## Çıkarılan Metin

════════════════════

Evet, şimdi Yunanistan dediğimiz topraklarda yaşamış kavimler için Yunanlı demek, Ortodoks Kilisesi’nin bir üyesi olmak demekti... Ancak konumuz bunların uyduruk asaletleri, ne bileyim nerelere dayanan tarihleri ve hiç olmamış güç ve cesaretleri değil; meselemiz, Türk’e besledikleri kin ve nefretleridir. Bu kin ve nefretle sığındıkları yalan dolanlardır. Bu, kendilerini hiç bir zaman bir milletin fertleri olarak hissedememiş, yurtseverlik duygusu besleyebilecekleri hiç bir şeyleri olmamış ‘sonradan Yunanlı’ların bu inançları da, milli duygu ve ırkçılıktan değil, Ortodoks Kilise ve Papazlarının telkin ve baskılarından dolayıdıdır görüldüğü gibi. Ancak burada, Kendilerine 350 yıl insan gibi yaşamayı, medeniyeti, adaleti, temizliği ve daha birçok güzellikleri öğretmiş Türklere yaptıkları nankörlükler, haksızlıklar, işkenceler, katliamlar ve SOYKIRIM’dır meselemiz... Ve sadece bizim değil, yabancıların da onlar için ne dedikleri, ne düşündükleridir meselemiz...

David HOWARTH, ‘Greek Adventure’ adlı kitabında: “1821 İhtilali’nin Türk-Yunan ilişkilerinde önemli bir yeri var. Yunanistan’ın dışında yaşayan Yunanlılar (!) özgür bir vatanları olmasına inanıyorlar ve Türklere karşı ihtilal yapmak isteyenler de bunlardı. Dış ülkelerdeki Yunanlılar, yabancı dostları ve Ortodoks Kilisesi ile beraber, İstanbul’u alıp Hıristiyanlığın zaferini kutlamak... Bir Haçlı ordusu kurarak dinsizleri temizlemek ve Türklere karşı kutsal bir savaş açmak istiyorlardı. Ve, 1821 yılında Türklere karşı ihtilal patlak verir...

(Devam edecek)
 

Seyyan Uzunoğlu

Onursal Üye
Katılım
24 Şub 2009
Mesajlar
194
Tepkime puanı
0
Puanları
0
Cevap: Düşman Deyip Geçme, Tanı!

DÜŞMAN DEYİP GEÇME, TANI! (4)

════════════════════

## Sağlanan Liste
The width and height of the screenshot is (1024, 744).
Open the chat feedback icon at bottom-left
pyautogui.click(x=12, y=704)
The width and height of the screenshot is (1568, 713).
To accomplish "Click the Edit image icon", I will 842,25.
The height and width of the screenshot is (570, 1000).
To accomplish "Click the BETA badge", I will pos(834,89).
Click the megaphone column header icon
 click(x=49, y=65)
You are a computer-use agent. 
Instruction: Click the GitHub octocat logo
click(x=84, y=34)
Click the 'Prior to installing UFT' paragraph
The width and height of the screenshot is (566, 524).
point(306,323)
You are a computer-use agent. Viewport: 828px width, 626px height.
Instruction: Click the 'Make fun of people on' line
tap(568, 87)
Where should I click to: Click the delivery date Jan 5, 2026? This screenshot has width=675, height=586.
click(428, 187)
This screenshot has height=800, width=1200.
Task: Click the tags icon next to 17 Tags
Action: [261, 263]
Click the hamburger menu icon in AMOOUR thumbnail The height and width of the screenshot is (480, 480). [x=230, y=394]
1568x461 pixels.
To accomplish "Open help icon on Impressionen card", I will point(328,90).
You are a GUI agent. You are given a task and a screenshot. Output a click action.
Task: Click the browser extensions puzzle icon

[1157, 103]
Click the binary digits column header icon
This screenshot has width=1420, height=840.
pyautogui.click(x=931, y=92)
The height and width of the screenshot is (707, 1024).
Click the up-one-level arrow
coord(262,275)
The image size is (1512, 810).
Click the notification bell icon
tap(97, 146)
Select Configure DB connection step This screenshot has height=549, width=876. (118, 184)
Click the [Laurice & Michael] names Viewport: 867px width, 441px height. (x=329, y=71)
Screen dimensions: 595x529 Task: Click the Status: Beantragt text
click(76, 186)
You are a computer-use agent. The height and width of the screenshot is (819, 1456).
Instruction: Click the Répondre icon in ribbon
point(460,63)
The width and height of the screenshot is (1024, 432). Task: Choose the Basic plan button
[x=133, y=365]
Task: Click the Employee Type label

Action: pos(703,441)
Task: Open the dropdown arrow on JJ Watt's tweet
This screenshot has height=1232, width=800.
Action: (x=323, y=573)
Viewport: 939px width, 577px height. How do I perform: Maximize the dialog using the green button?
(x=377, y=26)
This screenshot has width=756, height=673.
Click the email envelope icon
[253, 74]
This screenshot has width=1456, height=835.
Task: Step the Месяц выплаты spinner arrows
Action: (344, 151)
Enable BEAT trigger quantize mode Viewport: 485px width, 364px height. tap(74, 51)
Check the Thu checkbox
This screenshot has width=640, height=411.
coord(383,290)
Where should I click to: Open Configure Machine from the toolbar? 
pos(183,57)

════════════════════

## Görev Listesi
a) Çıkarılan metinde "David HOWARTH, ‘Greek" ile başlayıp "(Devam edecek)" ifadesine kadar süren bölümü, bu ifade de dahil olmak üzere hiç değiştirmeden aktarın.
b) Listede "Where should I click to: Click" ifadesinin geçtiği satırdan başlayıp "click(76, 186)" ifadesinin geçtiği satıra kadar uzanan satırları, iki uçtaki satırlar da dahil olmak üzere yeniden yazın. Bu satırlarda "delivery date" yerine "shipping date" koyun, başka hiçbir şeyi değiştirmeyin ve yalnızca bu satırları verin.
Buradaki listenin metinle hiçbir ilgisi yoktur.

## Beklenen Sonuçlar
a)
David HOWARTH, ‘Greek Adventure’ adlı kitabında: “1821 İhtilali’nin Türk-Yunan ilişkilerinde önemli bir yeri var. Yunanistan’ın dışında yaşayan Yunanlılar (!) özgür bir vatanları olmasına inanıyorlar ve Türklere karşı ihtilal yapmak isteyenler de bunlardı. Dış ülkelerdeki Yunanlılar, yabancı dostları ve Ortodoks Kilisesi ile beraber, İstanbul’u alıp Hıristiyanlığın zaferini kutlamak... Bir Haçlı ordusu kurarak dinsizleri temizlemek ve Türklere karşı kutsal bir savaş açmak istiyorlardı. Ve, 1821 yılında Türklere karşı ihtilal patlak verir...

(Devam edecek)

b)
Where should I click to: Click the shipping date Jan 5, 2026? This screenshot has width=675, height=586.
click(428, 187)
This screenshot has height=800, width=1200.
Task: Click the tags icon next to 17 Tags
Action: [261, 263]
Click the hamburger menu icon in AMOOUR thumbnail The height and width of the screenshot is (480, 480). [x=230, y=394]
1568x461 pixels.
To accomplish "Open help icon on Impressionen card", I will point(328,90).
You are a GUI agent. You are given a task and a screenshot. Output a click action.
Task: Click the browser extensions puzzle icon

[1157, 103]
Click the binary digits column header icon
This screenshot has width=1420, height=840.
pyautogui.click(x=931, y=92)
The height and width of the screenshot is (707, 1024).
Click the up-one-level arrow
coord(262,275)
The image size is (1512, 810).
Click the notification bell icon
tap(97, 146)
Select Configure DB connection step This screenshot has height=549, width=876. (118, 184)
Click the [Laurice & Michael] names Viewport: 867px width, 441px height. (x=329, y=71)
Screen dimensions: 595x529 Task: Click the Status: Beantragt text
click(76, 186)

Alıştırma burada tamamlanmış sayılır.